This is a killer feature. But it is hard to adopt it by itself, while being on RDS, which is what most people end up doing.
If you can build a management layer that gives better-than-RDS features ...while allowing me to BYOB my own cloud, you are on your way to win.
At my last company, we built a very similar tool in-house, using LVM w/ thin snapshots, instead of ZFS. The database snapshot host would receive streaming logical replication from our UAT and Staging environments.
Users (developers, QA, etc) could then take an instant snapshot of a multi-TB database, provide a Git hash/branch, and we'd instantly clone the DB, spin up the application and migrate it to the latest version.
That worked great, and the same thing could work with RDS. You could use something like AWS Database Migration Service to replicate from your RDS installation to your Database Lab host.
This way, you get to keep RDS for your actual test and staging environments, but you get streaming replication into your Database Manager instance for Dev/QA.
my guess is that then your market will be restricted to those who are already running their own databases. Because RDS restore-from-snapshot is good enough to not go through the DMS hackery (which is exceedingly nasty) and probably will negate some of the "instant" features that you have.
Just my $0.02 though.
pg_dump -C -h remotehost -U remoteuser dbname | psql -h localhost -U localuser dbname
1) dump/restore approach is one of "thick cloning" methods. It will take a really significant amount of time. Roughly, thick cloning speed for modern hardware and networks is somewhat ~1 TiB / hour just for transferring over network and writing to disk. Additionally, in the case of dump/restore, the timing will depend on the number of indexes that need to be built, materialized views to be refreshed, etc.

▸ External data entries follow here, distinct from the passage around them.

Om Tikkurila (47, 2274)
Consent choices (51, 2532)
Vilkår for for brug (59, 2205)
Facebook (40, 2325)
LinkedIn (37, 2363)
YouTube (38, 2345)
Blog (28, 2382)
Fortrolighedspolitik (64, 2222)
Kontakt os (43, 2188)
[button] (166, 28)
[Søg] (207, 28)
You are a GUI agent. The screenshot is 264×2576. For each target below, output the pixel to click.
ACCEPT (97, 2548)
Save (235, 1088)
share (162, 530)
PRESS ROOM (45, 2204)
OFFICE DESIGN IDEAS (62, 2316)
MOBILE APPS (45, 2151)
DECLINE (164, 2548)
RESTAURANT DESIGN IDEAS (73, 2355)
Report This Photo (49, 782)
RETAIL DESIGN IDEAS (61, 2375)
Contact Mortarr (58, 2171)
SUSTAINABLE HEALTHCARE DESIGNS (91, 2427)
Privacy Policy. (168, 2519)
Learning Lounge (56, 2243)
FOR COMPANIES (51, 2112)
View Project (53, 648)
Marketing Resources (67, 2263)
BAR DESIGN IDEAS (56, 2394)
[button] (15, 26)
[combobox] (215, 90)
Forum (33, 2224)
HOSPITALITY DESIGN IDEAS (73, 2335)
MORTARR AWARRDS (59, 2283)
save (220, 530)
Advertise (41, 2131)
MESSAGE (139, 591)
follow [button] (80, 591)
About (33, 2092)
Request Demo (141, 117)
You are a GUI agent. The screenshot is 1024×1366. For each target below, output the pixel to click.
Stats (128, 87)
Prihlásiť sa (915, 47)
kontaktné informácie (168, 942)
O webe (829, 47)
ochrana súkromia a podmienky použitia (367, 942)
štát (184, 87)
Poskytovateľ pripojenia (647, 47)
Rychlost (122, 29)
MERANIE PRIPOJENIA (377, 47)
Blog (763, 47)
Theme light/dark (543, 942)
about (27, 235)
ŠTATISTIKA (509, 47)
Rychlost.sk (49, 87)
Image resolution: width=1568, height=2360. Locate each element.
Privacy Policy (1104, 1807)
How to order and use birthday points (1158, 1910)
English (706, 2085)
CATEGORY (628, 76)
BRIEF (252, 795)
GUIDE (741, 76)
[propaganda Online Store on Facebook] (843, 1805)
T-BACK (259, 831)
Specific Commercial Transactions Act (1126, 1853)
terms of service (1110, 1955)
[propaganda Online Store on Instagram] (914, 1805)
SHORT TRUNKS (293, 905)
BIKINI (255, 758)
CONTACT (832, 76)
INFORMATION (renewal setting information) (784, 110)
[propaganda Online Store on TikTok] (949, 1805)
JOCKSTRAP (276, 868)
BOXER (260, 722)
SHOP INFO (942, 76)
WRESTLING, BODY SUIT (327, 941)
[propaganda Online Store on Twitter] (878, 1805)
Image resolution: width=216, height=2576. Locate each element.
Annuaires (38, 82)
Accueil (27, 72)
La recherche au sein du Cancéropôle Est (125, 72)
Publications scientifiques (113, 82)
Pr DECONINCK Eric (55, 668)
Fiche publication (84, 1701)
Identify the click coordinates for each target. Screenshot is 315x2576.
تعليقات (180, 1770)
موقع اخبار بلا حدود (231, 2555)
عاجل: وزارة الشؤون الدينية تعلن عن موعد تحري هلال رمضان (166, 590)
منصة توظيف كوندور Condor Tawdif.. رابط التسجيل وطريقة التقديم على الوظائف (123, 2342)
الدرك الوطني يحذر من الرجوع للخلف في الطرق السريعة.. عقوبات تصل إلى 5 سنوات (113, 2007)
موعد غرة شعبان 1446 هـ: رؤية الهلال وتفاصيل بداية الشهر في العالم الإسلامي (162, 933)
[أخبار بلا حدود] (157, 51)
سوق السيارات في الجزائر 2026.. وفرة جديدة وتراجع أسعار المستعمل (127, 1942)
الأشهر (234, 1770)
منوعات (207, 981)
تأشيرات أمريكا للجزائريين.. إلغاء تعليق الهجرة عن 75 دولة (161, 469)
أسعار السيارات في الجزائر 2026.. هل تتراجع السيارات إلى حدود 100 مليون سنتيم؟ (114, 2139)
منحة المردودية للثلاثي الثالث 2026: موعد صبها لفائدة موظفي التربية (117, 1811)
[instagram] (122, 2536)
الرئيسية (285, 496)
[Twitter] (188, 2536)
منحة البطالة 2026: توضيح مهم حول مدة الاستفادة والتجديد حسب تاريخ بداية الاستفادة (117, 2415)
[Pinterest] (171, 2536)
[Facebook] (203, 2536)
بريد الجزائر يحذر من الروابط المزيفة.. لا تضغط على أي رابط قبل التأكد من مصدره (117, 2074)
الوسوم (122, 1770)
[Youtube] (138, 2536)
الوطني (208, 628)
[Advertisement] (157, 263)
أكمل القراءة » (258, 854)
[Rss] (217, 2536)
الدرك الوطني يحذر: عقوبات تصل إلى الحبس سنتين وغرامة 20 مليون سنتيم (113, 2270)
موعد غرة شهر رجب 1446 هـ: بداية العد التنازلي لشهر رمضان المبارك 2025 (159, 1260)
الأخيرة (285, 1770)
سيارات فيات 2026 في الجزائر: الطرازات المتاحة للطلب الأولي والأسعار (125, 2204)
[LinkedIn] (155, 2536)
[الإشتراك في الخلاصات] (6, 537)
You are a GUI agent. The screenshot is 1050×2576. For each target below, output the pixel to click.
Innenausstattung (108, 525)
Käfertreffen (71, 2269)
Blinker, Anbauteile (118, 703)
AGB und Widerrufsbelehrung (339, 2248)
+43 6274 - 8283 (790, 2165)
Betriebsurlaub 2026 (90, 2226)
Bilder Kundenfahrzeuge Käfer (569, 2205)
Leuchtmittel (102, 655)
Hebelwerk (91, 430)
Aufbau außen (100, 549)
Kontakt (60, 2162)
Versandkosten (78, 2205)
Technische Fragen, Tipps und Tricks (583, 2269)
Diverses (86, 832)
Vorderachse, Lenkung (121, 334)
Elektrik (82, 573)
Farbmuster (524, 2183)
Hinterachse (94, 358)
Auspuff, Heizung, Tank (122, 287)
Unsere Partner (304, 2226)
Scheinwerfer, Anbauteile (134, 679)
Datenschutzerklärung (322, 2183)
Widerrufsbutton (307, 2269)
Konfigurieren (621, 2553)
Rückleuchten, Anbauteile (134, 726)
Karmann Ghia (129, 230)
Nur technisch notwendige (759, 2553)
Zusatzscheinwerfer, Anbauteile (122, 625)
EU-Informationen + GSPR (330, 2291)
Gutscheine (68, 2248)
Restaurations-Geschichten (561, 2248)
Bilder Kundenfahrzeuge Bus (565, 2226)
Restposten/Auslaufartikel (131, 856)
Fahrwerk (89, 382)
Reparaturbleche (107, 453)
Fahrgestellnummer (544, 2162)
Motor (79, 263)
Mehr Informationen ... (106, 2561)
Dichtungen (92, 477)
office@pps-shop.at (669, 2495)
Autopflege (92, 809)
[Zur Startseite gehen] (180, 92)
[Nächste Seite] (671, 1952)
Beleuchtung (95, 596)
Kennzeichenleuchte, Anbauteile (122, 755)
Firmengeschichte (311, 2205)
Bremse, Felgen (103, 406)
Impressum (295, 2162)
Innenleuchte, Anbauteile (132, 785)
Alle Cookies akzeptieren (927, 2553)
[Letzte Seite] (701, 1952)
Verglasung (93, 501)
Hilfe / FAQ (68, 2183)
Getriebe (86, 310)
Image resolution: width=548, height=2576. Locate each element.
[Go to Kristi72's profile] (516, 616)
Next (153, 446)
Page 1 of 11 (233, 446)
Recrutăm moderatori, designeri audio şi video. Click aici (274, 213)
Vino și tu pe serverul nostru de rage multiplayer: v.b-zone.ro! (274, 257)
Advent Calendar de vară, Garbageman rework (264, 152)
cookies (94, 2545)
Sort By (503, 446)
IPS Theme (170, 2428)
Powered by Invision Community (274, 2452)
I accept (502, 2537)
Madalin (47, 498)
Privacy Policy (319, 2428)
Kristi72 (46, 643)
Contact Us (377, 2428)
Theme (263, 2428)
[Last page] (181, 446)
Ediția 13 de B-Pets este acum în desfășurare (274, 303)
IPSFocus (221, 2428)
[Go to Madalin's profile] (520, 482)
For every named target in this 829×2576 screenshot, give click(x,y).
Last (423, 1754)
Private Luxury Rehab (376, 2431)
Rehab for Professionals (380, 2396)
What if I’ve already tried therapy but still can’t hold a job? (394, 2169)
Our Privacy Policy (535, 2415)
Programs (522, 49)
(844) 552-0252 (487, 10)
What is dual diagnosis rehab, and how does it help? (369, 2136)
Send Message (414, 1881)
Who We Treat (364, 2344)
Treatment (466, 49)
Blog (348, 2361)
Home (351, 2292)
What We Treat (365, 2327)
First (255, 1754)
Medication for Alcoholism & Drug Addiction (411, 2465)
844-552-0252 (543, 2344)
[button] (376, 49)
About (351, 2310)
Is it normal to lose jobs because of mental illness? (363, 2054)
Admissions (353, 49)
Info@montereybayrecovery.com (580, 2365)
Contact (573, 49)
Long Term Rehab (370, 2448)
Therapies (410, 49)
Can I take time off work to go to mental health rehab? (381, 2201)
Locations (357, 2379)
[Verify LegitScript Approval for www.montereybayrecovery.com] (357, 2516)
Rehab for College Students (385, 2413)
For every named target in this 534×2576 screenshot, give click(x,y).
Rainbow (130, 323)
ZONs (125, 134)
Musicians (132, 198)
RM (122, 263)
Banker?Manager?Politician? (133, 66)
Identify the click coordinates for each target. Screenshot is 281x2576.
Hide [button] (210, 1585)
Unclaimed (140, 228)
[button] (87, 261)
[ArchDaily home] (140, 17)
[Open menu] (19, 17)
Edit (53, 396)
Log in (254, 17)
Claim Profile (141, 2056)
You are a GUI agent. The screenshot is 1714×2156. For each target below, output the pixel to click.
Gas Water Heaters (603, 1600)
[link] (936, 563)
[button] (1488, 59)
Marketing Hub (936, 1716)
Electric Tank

2) Dump/restore is "logical copying", it means that physical structure is not preserved. Logically, you'll get the same data. Physically – a completely different database. Bloat is gone, indexes are "fresh and good", and so on.
With Database Lab, unless you're on RDS, initial copying is preferably done using some "physical" methods (pg_basebackup, or just rsync, or – the best option – restoration from WAL-G/pgBackRest/Barman/etc backups). The physical structure is preserved. You have an identical copy of the original database. Then you request "thin clones", it really takes a couple of seconds for a multi-terabyte database. And can do various kinds of performance troubleshooting and experiments before you deploy your changes to production. Request 5 thin clones and check your idea 5 times, each time adjusting it a little bit. This is what usually really needed in development.
By the way, I recognized you guys from the other tool you publish, Nancy. While I don't have a direct usecase for it myself, I thought the idea was super valuable as well.
I am a huge Postgres guy (did you know you can build an entire web app in JUST Postgres?) so I had bookmarked a couple of your projects.
Thank you for the response, you guys do some fantastic work.
I work at a small company, and currently we clone our production database to our dev machines for testing. However certain information in the database is sensitive and we don't want to include it on our dev machines. (This specific sensitive data is also stored in an encrypted format and the key is not included, but we'd still prefer it not included).
Basically I'd like to be able to clone the database, and run some SQL to replace the data in some tables with some mock data. But I can't think of an easy way to do this without cloning the database, starting a temporary one, run the sql, then clone it again - and distribute that final build to the devs.
This is requested quite often – for example, if we copy the database from production, sometimes it's needed to remove all personal data not to break regulations.
It is possible in Database Lab, but it's not a very user-friendly feature yet. Briefly, the process is as follows.
The "sync" Postgres instance is configured to be a production replica (better using WAL shipping from the WAL archive). Then, periodically, a new snapshot is created, currently it's done using this Bash script: https://gitlab.com/postgres-ai/database-lab/-/blob/master/sc.... (We are going to make it a part of the database-lab server in the upcoming releases).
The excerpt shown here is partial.